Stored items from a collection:
########################################

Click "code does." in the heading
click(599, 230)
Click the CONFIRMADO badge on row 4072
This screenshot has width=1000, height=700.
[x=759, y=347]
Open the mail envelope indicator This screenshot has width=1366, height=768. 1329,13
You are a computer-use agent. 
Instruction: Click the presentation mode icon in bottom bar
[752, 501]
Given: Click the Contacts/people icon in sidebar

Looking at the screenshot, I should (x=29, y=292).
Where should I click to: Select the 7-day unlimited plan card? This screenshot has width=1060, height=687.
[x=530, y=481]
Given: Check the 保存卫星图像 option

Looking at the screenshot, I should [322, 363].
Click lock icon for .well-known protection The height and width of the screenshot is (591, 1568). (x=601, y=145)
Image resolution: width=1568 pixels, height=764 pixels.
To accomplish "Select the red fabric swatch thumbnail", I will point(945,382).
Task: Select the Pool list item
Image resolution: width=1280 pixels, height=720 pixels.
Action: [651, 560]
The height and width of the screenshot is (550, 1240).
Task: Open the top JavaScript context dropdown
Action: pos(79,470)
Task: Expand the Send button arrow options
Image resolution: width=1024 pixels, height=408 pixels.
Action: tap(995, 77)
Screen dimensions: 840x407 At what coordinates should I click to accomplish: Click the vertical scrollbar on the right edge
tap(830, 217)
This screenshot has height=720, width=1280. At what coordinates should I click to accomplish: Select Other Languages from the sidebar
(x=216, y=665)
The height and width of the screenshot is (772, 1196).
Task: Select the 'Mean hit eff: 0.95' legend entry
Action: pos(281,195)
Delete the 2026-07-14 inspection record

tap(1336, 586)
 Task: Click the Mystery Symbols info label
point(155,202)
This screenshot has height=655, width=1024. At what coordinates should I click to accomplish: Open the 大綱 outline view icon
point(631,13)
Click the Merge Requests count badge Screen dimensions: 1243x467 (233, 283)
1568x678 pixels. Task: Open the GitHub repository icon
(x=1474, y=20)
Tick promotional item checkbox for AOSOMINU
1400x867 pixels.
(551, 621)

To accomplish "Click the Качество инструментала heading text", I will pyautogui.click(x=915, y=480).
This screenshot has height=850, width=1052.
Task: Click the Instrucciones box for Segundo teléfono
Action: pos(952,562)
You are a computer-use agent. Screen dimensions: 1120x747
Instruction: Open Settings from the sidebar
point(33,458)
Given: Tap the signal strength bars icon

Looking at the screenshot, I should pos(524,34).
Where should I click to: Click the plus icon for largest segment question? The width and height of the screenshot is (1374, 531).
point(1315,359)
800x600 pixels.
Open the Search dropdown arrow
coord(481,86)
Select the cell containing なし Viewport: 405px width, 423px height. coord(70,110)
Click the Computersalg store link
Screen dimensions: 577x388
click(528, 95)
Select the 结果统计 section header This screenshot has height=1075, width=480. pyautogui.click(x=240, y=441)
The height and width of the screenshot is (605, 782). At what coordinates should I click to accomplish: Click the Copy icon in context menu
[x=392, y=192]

########################################

TASK PROMPT: Reproduce exactly the entries above, limited to the lines from the one with "Click lock icon" through the one with "Task: Select the Pool list item", both included.

OUTPUT:
Click lock icon for .well-known protection The height and width of the screenshot is (591, 1568). (x=601, y=145)
Image resolution: width=1568 pixels, height=764 pixels.
To accomplish "Select the red fabric swatch thumbnail", I will point(945,382).
Task: Select the Pool list item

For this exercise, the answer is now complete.